E lui: – Ha importanza avere un nome qui? Non ho più ragione di tenerlo, ricordo solo come ho vissuto. – rispose lui. – Nella mia vita sono passato da essere molto povero ad essere tanto ricco, avevo tanta terra e ne volevo sempre di più. Macinavo i frutti della terra e ne possedevo in quantità, ma l’unica cosa che non ho potuto fare mia era il tempo. – raccontò.

– Perché mi dici questo?- domandai confuso e lui rispose: – Perché è il tempo ciò che non possiamo fermare, ognuno di noi ha il proprio.
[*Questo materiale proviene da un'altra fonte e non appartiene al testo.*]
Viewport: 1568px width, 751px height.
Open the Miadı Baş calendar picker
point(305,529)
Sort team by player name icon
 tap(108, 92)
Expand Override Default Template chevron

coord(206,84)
Non sappiamo quando arriverà la fine, per questo non ci preoccupiamo del suo arrivo, se non quando siamo nel procinto di raggiungerla e allora ci lamentiamo del tempo. –

– E quindi? Dovrei semplicemente ricordare di aver beneficiato di una vita, quando altri più grandi di me e indegni continuano la loro? – domandai con rabbia.

La voce rise e raccontò: – ahahahah! Mi ricordi molto me stesso, anche io invidiavo chi aveva ancora lunghi anni davanti a sé, pur conducendo una esistenza miserabile. Possiamo maledirli se vuoi, ciò non cambierà le cose, l’esistenza non è mai priva di significato. Ecco perché sono qui, molti non accettano di raggiungere l’aldilà, rimpiangono ciò che hanno fatto della loro vita, ciò che sono stati o quello che ancora non hanno visto, le persone che hanno perso. Io ti ho raccontato la mia esistenza per farti capire che il tempo a tua disposizione sei tu a gestirlo, indipendentemente da come conduci la tua vita. Tutto ciò che inizia, deve anche finire, non rimpiangere il tempo che hai ricevuto, perché sei stato tu a decidere come utilizzarlo. –

-Quindi devo passare il resto l’eternità nel buio, ma con la convinzione di aver avuto tutto dalla vita? – domandai sarcastico.

-No, non è necessario, tu da qui puoi andare via quando vuoi, solo non andartene covando rimpianti, non c’è cosa più triste che passare l’eternità a rimuginare sulla fine della propria esistenza. –

In quel momento, un bagliore di luce mi avvolse e lasciai quel luogo, mi svegliai in una sala operatoria, circondato da medici…ero vivo, il mio tempo non era ancora finito.